Northern Ireland

Former senior doctor criticised in hyponatraemia report to face no action by General Medical Council

Adam Strain (aged four) died in the Royal Belfast Hospital for Sick Children in 1995 following transplant surgery. His death was one of five investigated in a public inquiry
Adam Strain (aged four) died in the Royal Belfast Hospital for Sick Children in 1995 following transplant surgery. His death was one of five investigated in a public inquiry Adam Strain (aged four) died in the Royal Belfast Hospital for Sick Children in 1995 following transplant surgery. His death was one of five investigated in a public inquiry

A former senior doctor criticised in a public inquiry for protecting a hospital's reputation despite catastrophic failings that led to a child's death is to face no action by his professional body.

Dr George Murnaghan, a director of the former Royal Hospitals Trust, was among a group of doctors investigated by the General Medical Council (GMC) following the publication of the landmark hyponatraemia report two years ago.

The GMC has confirmed it is closing its investigation into Dr Murnaghan, who retired from the trust in 1997, as it has not found "evidence" that action is needed to protect future patients.

In a statement to The Belfast Telegraph, the retired trust chief described the decision as a "welcome conclusion" into this "unfortunate and tragic patient outcome".

The public inquiry report's chair, Sir John O'Hara QC, found that four children's deaths at the Royal Belfast Hospital for Sick Children were "avoidable" and that parents were "deliberately misled" by some administrators and medics.

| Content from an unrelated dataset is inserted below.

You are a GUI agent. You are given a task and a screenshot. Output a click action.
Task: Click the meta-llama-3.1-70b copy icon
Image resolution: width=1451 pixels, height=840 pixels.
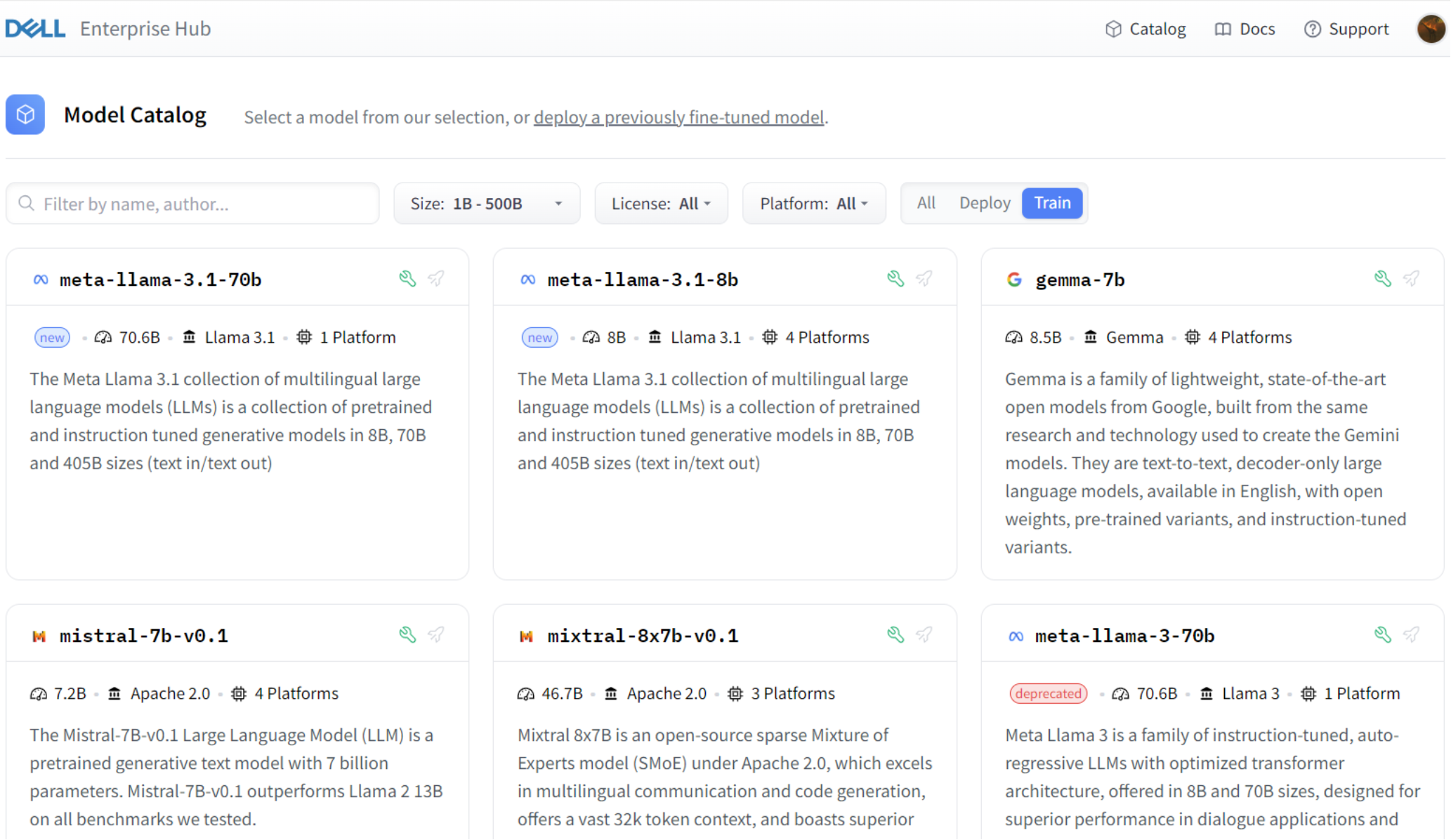pyautogui.click(x=408, y=279)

In the case of Dr Murnaghan, who was in charge of risk and medication management, serious concerns arose following the death of four-year-old Adam Strain.

The "happy little boy" from Holywood died in November 1995 after renal transplant surgery, with the inquiry concluding his death had resulted from "negligent care".

His devoted mother, Debra Slavin, was not told about the failings and the case was never referred to the coroner.

Mr Justice O'Hara was particularly critical of mistakes by an anaesthetist involved in Adam's care, which were "so obvious".

"I do not know the full story of what went on in that operating theatre... but it was truly shocking," he said.

He added: "Lessons that could have been learned from his death were not shared."

During the 14-year public inquiry - the longest of its kind in Northern Ireland - Dr Murnaghan was probed about supervision and governance arrangements of medics involved in Adam Strain's care.

Giving evidence at a 2012 hearing, Dr Murnaghan said: "I did the best I could considering the circumstances."

However, the inquiry report found that he had "failed to place patient safety before other interests".

"I conclude that overall Dr Murnaghan engaged in a 'damage limitation' exercise to protect the reputation of the hospital," Mr Justice O'Hara said.

In a statement, a GMC spokeswoman said that a "number of investigations linked to the inquiry are ongoing".

But she said that in relation to Dr Murnaghan, the regulatory body after "carefully considering... did not find evidence that action would be necessary to protect future patients.".

She also said: "Our thoughts and sympathies are still with Adam Strain’s family, and all those affected by hyponatraemia-related deaths in Northern Ireland."

The GMC can only take action where there is a risk to future patients or public confidence, according to the professional body.

A decision to close an investigation "does not mean that the concerns were not serious".